[AIM OF THE TASK]:
Set down only the lines from the one containing "1568x606 pixels." through the final line of the entries below, exactly as they stand, with no pictures.

Collected data
* * *
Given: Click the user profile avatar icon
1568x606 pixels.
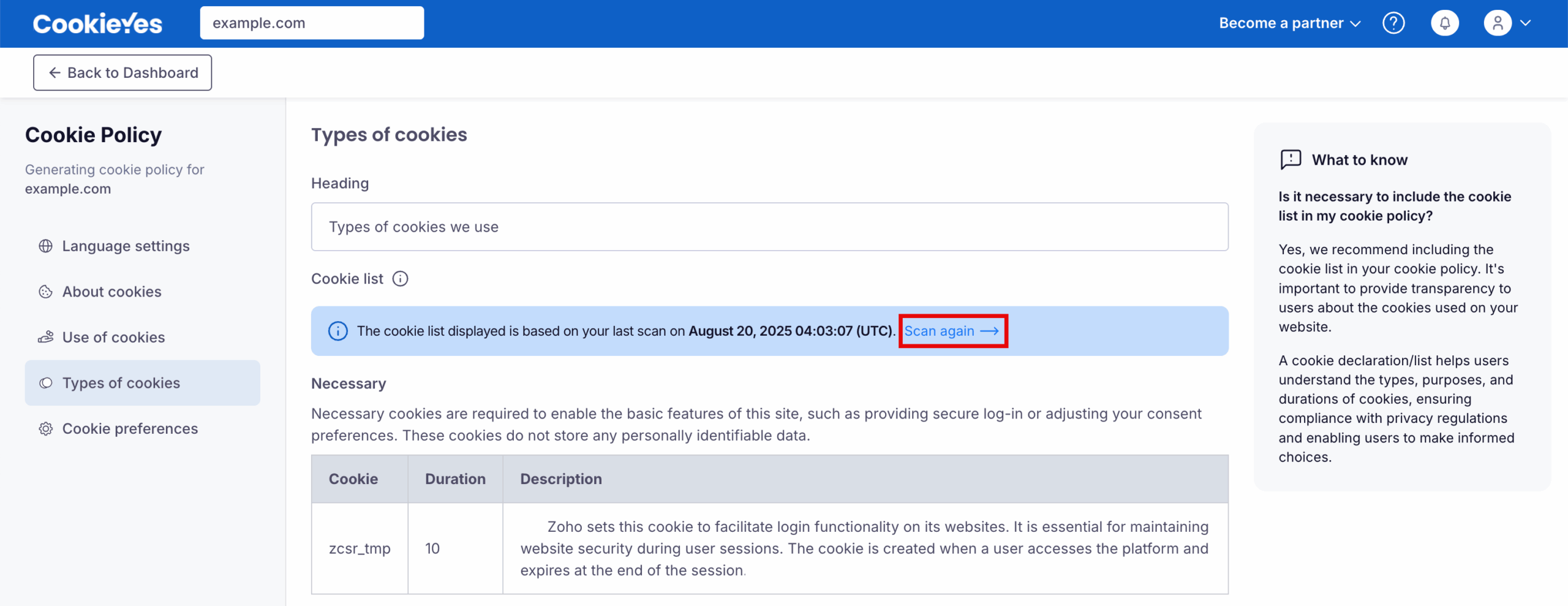Looking at the screenshot, I should (1498, 23).
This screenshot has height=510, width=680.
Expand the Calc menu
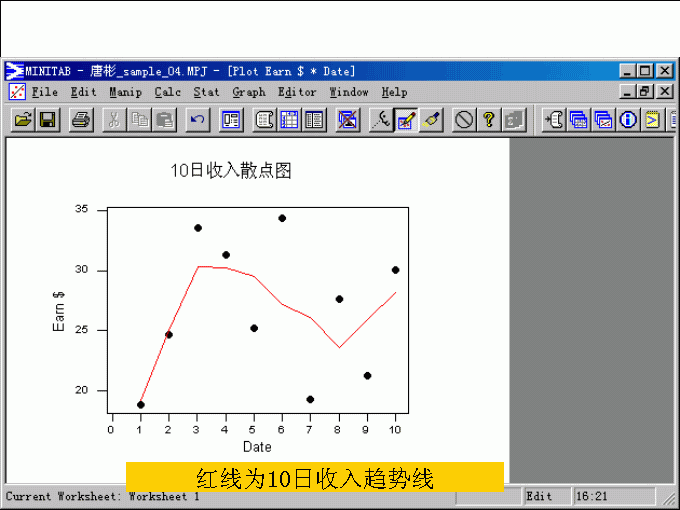click(x=168, y=92)
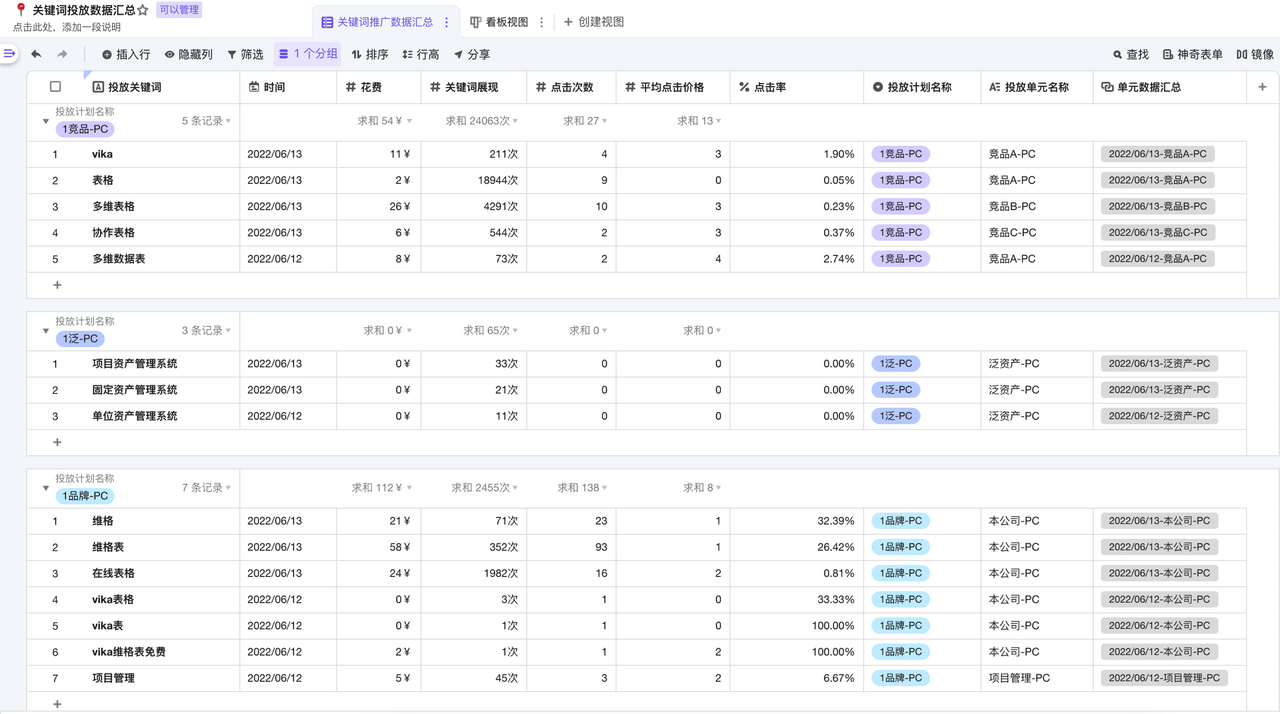This screenshot has height=714, width=1280.
Task: Switch to the 看板视图 tab
Action: (x=498, y=22)
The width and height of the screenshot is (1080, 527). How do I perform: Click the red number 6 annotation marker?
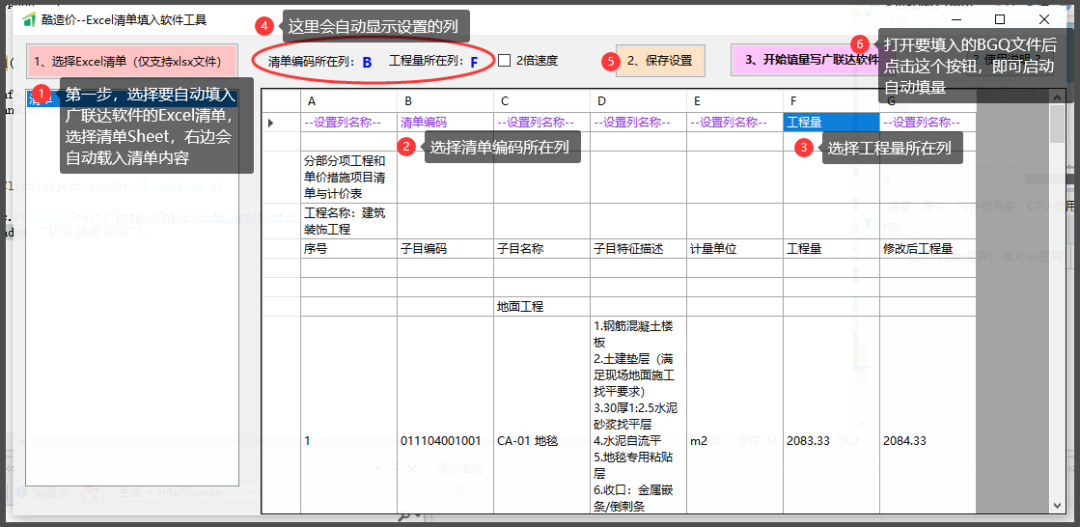click(859, 44)
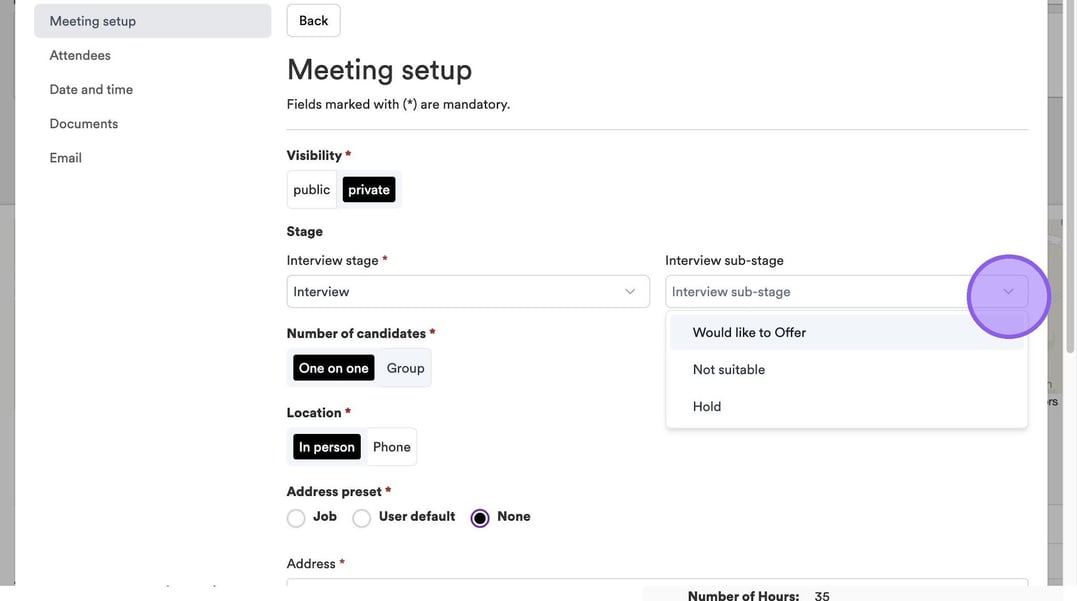Change location to Phone
This screenshot has width=1077, height=601.
point(391,447)
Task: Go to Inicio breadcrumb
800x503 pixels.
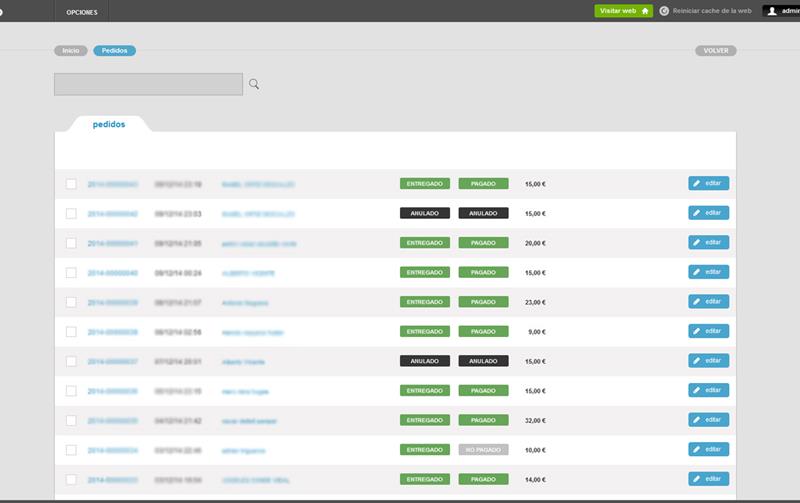Action: (70, 50)
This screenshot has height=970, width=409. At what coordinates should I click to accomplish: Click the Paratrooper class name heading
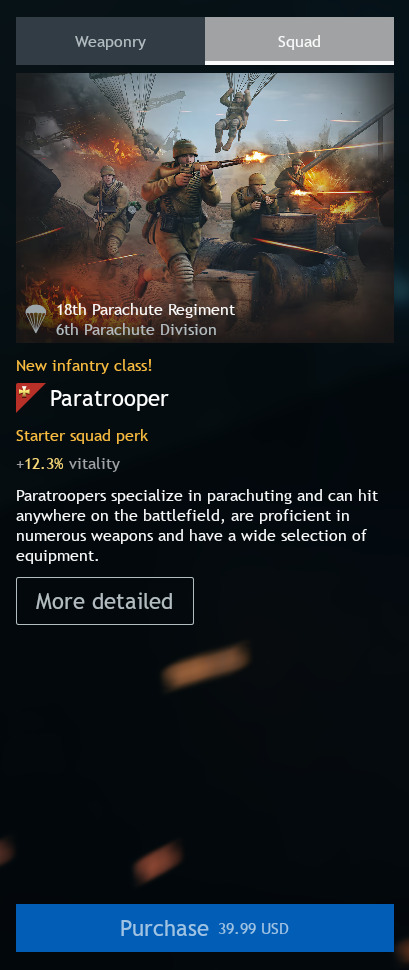coord(109,398)
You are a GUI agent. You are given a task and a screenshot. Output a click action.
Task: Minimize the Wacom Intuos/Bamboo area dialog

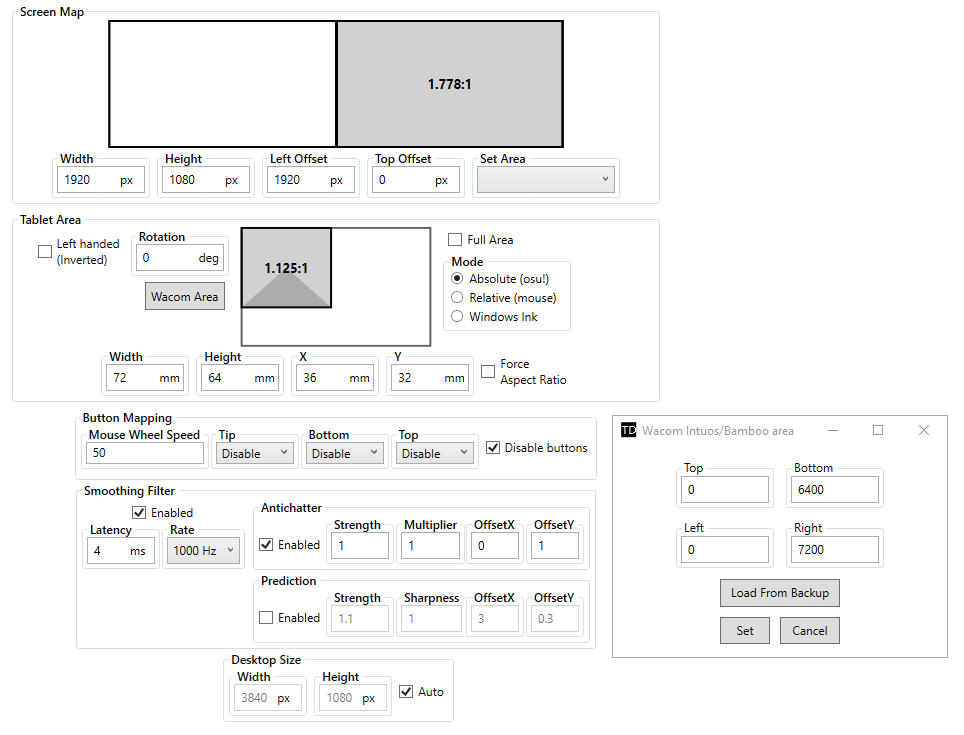click(x=832, y=430)
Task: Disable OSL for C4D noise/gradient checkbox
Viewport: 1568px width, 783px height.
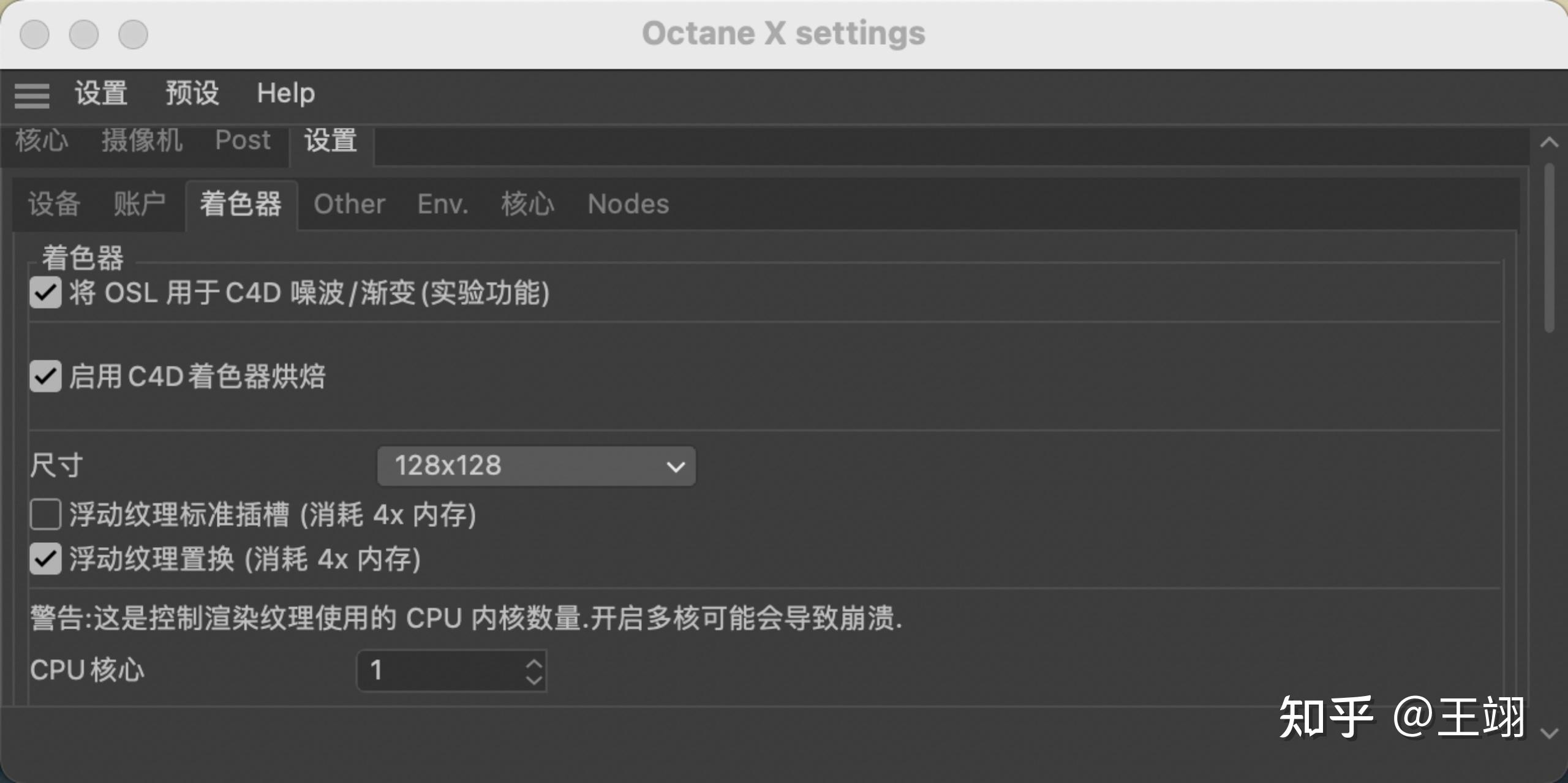Action: (x=45, y=292)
* * *
[EXERCISE SOLUTION]:
1568x606 pixels.
Looking at the screenshot, I should (1498, 23).
This screenshot has height=510, width=680.
Expand the Calc menu
click(x=168, y=92)
This screenshot has height=714, width=1280.
Task: Switch to the 看板视图 tab
Action: (x=498, y=22)
The width and height of the screenshot is (1080, 527). How do I perform: Click the red number 6 annotation marker?
click(859, 44)
Change location to Phone
This screenshot has width=1077, height=601.
point(391,447)
Task: Go to Inicio breadcrumb
800x503 pixels.
Action: (70, 50)
This screenshot has height=970, width=409. At what coordinates should I click to accomplish: Click the Paratrooper class name heading
coord(109,398)
You are a GUI agent. You are given a task and a screenshot. Output a click action.
Task: Minimize the Wacom Intuos/Bamboo area dialog

click(x=832, y=430)
Task: Disable OSL for C4D noise/gradient checkbox
Viewport: 1568px width, 783px height.
Action: (x=45, y=292)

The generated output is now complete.